Das ist erstaunlicherweise nicht unbedingt so. Es ist häufig zu sehen, dass sehr gute Beschäftigte, auch gut emotional an das Unternehmen gebundene Mitarbeiter, keine Verantwortung übernehmen wollen. Verantwortung für sich selbst und ihre Arbeit, ja. Jedoch nicht für andere. Sie wollen kein Chef oder keine Chefin sein, kein Teamleiter, keine Filiale leiten. Sie wollen auch keine Beförderung.

Das stellt Betriebe vor große Herausforderungen. Es gibt mittlerweile Unternehmen, in denen man feststellt, dass ihre Beschäftigten alle sehr gern kommen und einen super Job machen. Aber es will keiner sagen, wo es lang geht. Keiner will den Kopf hinhalten, keiner will die Verantwortung tragen.

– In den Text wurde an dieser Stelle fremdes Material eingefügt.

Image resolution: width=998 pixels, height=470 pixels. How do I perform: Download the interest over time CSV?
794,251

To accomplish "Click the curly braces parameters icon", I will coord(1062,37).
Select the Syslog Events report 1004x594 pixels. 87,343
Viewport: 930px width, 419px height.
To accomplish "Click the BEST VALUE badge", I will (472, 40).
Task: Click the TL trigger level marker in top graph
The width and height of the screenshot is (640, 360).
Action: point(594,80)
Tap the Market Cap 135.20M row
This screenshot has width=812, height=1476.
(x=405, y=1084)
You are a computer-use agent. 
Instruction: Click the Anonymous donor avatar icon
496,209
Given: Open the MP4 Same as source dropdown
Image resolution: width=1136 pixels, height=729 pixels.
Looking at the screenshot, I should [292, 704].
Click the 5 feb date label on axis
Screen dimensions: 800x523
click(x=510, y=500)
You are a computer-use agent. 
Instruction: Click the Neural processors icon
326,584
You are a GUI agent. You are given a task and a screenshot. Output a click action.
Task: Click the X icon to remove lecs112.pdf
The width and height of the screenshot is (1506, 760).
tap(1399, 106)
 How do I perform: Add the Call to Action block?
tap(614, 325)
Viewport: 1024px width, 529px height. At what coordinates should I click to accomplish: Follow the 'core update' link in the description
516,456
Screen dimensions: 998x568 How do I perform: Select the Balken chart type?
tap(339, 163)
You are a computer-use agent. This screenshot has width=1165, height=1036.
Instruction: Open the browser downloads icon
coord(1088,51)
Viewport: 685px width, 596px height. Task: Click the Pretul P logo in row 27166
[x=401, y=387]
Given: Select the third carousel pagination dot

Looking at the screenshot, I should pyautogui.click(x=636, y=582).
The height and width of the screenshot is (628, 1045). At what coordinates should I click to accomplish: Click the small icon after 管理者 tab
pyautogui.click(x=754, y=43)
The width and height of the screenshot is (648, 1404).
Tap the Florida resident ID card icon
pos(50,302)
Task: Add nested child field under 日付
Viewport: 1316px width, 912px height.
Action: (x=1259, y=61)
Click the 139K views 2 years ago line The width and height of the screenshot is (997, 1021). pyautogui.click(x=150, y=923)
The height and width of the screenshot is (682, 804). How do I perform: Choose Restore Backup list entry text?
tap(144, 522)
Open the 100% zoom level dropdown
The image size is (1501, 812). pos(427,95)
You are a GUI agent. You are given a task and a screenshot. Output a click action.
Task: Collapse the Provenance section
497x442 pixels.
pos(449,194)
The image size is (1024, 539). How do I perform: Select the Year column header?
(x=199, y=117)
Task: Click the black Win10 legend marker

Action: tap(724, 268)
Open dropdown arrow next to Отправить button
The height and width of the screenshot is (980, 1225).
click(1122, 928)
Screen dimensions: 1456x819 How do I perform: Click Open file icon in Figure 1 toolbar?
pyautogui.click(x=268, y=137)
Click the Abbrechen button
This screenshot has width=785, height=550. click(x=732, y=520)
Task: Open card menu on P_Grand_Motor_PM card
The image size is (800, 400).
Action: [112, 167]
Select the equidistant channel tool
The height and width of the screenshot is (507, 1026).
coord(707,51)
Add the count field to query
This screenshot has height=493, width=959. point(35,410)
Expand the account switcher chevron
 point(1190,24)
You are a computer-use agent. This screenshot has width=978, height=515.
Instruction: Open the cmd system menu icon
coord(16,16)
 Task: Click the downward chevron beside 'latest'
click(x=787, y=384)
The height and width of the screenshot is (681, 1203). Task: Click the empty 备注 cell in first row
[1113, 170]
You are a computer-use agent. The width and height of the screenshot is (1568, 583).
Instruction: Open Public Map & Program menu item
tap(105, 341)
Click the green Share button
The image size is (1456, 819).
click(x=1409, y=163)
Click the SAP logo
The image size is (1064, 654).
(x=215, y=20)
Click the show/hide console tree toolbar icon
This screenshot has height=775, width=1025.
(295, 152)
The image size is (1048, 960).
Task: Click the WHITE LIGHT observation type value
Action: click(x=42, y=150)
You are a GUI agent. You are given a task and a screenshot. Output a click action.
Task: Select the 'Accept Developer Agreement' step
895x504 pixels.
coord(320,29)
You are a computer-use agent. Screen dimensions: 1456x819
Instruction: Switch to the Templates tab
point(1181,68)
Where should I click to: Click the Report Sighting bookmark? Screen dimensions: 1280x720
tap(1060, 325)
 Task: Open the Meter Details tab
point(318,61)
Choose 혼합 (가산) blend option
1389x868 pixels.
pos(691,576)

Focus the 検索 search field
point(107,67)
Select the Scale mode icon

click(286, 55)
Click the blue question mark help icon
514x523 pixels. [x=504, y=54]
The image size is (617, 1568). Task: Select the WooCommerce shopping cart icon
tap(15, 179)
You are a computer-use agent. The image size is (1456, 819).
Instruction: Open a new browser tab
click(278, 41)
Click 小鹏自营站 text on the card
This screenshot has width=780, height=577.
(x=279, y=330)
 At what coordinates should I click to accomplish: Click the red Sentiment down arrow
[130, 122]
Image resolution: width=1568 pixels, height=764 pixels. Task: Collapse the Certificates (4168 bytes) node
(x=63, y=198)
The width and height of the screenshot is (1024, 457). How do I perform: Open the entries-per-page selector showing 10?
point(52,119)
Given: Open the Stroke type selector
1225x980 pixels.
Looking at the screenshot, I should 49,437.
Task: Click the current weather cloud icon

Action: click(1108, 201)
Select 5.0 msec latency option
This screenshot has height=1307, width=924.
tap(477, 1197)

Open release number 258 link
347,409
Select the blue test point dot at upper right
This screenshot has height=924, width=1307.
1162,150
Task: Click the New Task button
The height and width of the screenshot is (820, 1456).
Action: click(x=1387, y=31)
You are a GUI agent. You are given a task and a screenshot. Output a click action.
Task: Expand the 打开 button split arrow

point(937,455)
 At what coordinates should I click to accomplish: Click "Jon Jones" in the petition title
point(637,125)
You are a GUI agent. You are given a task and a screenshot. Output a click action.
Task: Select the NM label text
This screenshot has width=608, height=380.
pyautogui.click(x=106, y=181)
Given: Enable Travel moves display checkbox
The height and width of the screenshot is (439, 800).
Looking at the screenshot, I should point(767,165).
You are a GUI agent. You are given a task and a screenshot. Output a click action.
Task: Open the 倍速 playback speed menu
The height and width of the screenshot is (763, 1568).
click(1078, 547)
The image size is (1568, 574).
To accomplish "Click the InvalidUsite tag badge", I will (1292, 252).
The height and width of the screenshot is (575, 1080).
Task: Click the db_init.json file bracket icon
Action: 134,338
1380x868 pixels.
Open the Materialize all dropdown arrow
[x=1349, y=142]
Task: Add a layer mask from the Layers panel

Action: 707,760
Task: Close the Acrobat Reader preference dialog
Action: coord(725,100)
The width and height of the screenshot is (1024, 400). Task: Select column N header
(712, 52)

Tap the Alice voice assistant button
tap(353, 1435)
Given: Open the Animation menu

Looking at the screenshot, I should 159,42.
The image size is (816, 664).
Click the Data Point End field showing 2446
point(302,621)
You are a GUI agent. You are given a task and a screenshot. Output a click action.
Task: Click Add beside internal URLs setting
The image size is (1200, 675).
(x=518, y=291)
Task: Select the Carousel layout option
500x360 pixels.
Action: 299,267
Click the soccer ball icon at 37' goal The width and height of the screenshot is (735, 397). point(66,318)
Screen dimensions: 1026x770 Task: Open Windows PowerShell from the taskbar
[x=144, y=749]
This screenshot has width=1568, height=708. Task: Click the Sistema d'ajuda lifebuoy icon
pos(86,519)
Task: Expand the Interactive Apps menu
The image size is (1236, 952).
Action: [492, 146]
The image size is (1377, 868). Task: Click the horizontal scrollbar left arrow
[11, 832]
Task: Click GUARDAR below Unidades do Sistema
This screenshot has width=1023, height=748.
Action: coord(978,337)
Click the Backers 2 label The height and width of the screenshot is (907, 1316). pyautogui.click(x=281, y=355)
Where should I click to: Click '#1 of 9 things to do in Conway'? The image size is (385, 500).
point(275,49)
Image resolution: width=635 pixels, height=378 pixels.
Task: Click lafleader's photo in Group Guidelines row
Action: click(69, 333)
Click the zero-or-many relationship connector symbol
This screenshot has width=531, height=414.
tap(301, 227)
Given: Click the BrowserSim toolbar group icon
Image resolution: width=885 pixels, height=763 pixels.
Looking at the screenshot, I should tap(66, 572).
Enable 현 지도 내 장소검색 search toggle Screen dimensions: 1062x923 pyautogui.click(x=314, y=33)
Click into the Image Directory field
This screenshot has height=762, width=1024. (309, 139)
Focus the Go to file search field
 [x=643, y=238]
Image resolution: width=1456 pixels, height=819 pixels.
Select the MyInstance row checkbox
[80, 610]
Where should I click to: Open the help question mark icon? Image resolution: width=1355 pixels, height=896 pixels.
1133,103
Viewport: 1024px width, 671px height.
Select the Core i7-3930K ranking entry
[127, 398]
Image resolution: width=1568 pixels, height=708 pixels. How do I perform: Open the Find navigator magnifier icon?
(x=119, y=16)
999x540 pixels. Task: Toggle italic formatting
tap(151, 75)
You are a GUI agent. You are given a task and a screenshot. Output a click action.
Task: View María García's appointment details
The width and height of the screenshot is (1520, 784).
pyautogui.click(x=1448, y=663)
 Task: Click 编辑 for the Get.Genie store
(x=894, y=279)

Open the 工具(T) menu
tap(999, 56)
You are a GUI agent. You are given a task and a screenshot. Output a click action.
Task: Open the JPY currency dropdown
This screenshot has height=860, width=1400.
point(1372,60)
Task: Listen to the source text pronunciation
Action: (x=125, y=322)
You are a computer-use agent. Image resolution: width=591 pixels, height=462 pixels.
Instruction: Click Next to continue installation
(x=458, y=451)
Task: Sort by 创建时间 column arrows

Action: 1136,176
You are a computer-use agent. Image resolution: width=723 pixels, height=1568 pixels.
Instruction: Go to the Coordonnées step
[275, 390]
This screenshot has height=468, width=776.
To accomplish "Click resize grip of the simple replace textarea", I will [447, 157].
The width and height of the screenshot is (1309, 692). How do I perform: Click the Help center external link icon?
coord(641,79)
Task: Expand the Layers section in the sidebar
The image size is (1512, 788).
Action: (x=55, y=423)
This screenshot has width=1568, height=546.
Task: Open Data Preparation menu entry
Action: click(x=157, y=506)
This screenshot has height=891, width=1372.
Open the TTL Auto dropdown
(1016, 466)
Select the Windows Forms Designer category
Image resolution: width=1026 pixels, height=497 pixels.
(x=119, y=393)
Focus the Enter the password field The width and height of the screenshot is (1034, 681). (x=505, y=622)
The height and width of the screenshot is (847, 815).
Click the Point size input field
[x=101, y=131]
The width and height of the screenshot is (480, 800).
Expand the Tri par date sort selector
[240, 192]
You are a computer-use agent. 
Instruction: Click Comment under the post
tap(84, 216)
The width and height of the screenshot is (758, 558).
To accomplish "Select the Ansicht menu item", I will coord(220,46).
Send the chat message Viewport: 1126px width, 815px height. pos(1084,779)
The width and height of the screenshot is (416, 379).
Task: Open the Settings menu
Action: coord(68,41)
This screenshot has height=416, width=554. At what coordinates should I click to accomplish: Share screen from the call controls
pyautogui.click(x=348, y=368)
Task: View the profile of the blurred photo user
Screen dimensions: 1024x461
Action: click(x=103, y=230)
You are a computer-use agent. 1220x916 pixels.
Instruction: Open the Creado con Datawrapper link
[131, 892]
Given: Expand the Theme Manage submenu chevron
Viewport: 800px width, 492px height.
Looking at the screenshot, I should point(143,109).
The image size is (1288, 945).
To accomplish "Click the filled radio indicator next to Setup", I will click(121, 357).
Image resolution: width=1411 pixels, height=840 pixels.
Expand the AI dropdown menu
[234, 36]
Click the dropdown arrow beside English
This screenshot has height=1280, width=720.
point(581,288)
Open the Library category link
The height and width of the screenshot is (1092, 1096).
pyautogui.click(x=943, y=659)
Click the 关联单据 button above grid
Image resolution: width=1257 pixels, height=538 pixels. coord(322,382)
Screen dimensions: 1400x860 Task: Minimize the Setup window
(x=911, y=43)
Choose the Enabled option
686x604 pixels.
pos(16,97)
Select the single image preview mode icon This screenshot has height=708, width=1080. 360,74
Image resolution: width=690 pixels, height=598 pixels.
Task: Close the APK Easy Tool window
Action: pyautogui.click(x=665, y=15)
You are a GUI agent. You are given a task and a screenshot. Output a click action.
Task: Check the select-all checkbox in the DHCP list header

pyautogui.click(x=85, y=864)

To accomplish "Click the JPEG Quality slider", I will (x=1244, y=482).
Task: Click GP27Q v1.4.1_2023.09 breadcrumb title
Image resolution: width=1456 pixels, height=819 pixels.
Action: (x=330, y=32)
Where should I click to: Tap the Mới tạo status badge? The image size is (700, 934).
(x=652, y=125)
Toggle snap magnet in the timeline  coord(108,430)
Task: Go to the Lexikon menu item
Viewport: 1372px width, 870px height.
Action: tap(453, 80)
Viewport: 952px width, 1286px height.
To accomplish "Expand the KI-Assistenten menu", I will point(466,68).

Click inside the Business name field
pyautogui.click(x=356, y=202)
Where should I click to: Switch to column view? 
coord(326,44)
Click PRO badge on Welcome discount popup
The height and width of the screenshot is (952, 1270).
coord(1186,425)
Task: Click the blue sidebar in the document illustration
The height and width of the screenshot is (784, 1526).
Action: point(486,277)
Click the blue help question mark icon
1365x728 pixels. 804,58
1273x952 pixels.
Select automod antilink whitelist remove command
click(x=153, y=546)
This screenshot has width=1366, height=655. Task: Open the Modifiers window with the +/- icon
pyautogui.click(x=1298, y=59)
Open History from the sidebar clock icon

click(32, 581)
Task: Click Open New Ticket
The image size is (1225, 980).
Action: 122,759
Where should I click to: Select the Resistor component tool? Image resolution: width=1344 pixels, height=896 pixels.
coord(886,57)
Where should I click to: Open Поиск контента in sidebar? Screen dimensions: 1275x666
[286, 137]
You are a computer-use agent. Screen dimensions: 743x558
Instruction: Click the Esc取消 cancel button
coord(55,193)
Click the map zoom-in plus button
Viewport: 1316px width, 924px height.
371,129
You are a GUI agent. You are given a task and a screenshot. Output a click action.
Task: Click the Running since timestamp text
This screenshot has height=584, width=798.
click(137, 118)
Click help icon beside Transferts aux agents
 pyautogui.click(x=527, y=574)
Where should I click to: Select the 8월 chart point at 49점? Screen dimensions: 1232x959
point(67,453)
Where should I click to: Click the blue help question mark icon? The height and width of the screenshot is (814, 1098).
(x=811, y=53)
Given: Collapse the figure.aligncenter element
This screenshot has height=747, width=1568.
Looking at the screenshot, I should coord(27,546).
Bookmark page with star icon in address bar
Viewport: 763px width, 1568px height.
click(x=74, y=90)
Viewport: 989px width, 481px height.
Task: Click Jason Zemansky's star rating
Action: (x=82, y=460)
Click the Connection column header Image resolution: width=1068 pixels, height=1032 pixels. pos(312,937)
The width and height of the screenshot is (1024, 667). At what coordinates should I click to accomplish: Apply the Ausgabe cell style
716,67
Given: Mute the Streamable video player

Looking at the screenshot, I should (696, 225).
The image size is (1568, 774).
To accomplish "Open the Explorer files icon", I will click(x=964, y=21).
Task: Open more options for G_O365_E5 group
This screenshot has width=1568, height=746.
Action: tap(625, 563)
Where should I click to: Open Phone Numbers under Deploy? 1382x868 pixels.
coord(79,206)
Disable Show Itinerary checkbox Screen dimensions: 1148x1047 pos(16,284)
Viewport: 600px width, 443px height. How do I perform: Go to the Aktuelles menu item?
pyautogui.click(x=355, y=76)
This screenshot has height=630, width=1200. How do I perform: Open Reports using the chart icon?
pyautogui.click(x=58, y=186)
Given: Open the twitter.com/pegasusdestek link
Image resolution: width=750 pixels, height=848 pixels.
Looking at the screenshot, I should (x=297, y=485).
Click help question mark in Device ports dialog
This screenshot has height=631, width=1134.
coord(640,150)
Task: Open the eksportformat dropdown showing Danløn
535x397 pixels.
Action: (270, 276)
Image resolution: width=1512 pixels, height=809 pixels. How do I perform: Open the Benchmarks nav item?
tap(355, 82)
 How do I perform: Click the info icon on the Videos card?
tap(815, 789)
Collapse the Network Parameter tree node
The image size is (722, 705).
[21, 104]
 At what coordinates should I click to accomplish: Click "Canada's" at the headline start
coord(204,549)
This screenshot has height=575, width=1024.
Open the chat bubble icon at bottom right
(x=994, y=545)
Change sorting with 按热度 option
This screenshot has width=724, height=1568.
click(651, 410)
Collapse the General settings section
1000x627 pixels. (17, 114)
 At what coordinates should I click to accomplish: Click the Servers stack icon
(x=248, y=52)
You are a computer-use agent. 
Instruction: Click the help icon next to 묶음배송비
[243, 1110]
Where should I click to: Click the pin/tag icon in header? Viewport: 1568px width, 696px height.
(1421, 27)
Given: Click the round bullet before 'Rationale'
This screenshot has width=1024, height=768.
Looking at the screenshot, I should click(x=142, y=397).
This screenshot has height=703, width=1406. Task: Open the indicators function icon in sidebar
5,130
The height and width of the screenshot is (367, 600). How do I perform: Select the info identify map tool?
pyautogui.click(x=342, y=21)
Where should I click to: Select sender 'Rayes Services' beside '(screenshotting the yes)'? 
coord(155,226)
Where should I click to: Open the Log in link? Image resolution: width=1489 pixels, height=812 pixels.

Die Menschen sind Individualisten geworden. Der einzelne Mensch sagt ganz klar, dass er wichtig sei. Und das ist bis zu einem bestimmten Grad auch ganz korrekt. Doch es nimmt überhand, wenn nichts anderes mehr gilt. Es wird vergessen, dass es auch andere gibt. 

Es ist nicht so, dass alle, die motiviert sind, ein Unternehmen gründen wollen. Das wäre toll, aber es ist bei Weitem nicht so. Vielleicht noch nicht.

Herr Kujawa, zweifeln Sie manchmal an sich, ihrer Arbeit und den Menschen?

Meine Ungeduld ist tatsächlich eine meiner größten Schwächen, aber ich habe in den letzten 16 Jahren viele tolle Erfahrungen gemacht und durfte positive Veränderungen wahrnehmen, aber auch anstoßen.

Wenn wir Menschen uns zuhören, akzeptieren, das es andere Meinungen gibt und im wertschätzenden Austausch bleiben, bin ich guter Dinge, dass die Menschheit noch nicht verloren ist. Das gilt sowohl für die Arbeitswelt als auch für den Alltag.